2025 – Résurgences et ancrage naissant

Le Sud est loin. Géographiquement et dans le temps. Le deuil n’est pas achevé. Villas décadentes, années folles, mistral, regards anciens reviennent en rêve. Je mélange lieux et époques sans retenue : Villa Noailles, Rayolet, Faustine, roaring twenties. Le rêve jouxte le cauchemar : Catharsis d’un collcab.
En septembre, travaux terminés, papier peint posé : le plaisir de peindre revient intact, vif. Les toiles s’enchaînent. La Bourgogne réclame sa place, discrète. D’autres rêves de peintures pointent dans mon esprit, une envie de japonisme qui viendra à temps voulu, ce sera probablement 2026 ou 2027. Que de retard j’accumule, mais j’en ai tellement que je n’ose y penser.
2025 est un passage : résurgences assumées, catharsis achevée, ancrage progressif. Le Sud s’éloigne sans disparaître ; la Bourgogne s’approche sans dominer. La peinture, elle, continue : lumière, instants suspendus, geste ininterrompu.

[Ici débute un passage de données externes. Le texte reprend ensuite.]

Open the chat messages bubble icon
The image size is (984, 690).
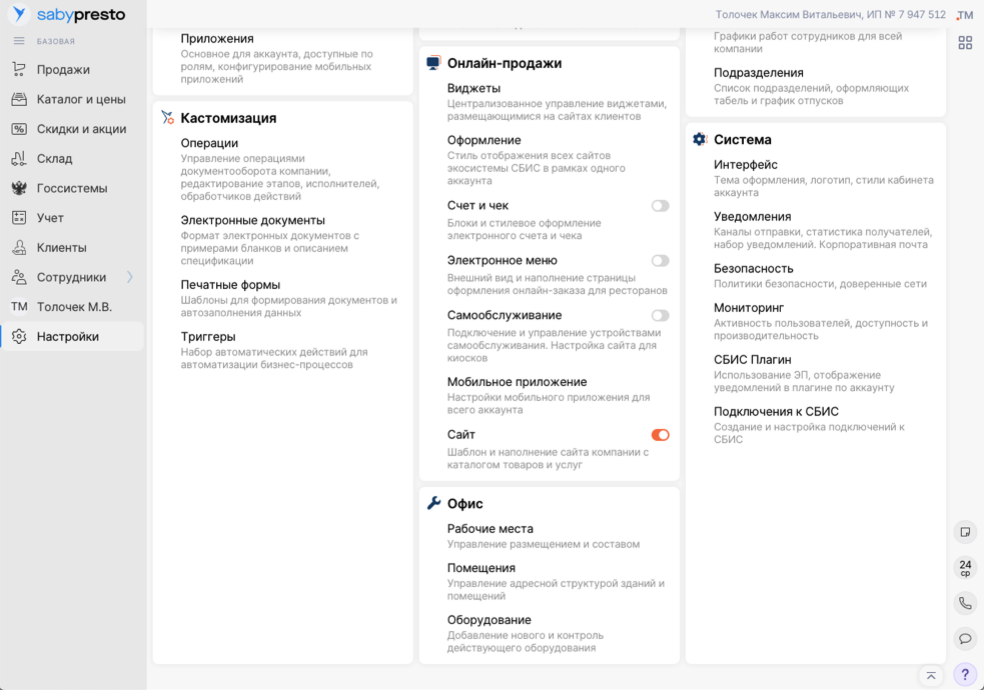click(x=965, y=638)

2024 – Le temps des maturations

En 2024, les travaux et l’installation accaparent encore une grande partie de mon énergie, me tenant à distance d'une pleine disponibilité pour l'atelier. Pourtant, la peinture ne s'arrête pas ; elle fermente. Je peins par percées, saisissant des instants entre deux tâches, tout en sentant de nouvelles idées germer.
Cette année est un carrefour d'inspirations où les territoires se bousculent. Il y a la Bretagne, dont les paysages appellent déjà une future série, la Bourgogne que je continue de découvrir, et ces projets nés dans le Sud que je n'ai pas encore pu clore. Les idées s'accumulent et le temps manque, créant une tension fertile. Ce retard apparent est en réalité un précieux stock d'images et de désirs qui attendent leur heure. Chaque toile réalisée dans ces interstices devient alors une victoire sur les contraintes du moment.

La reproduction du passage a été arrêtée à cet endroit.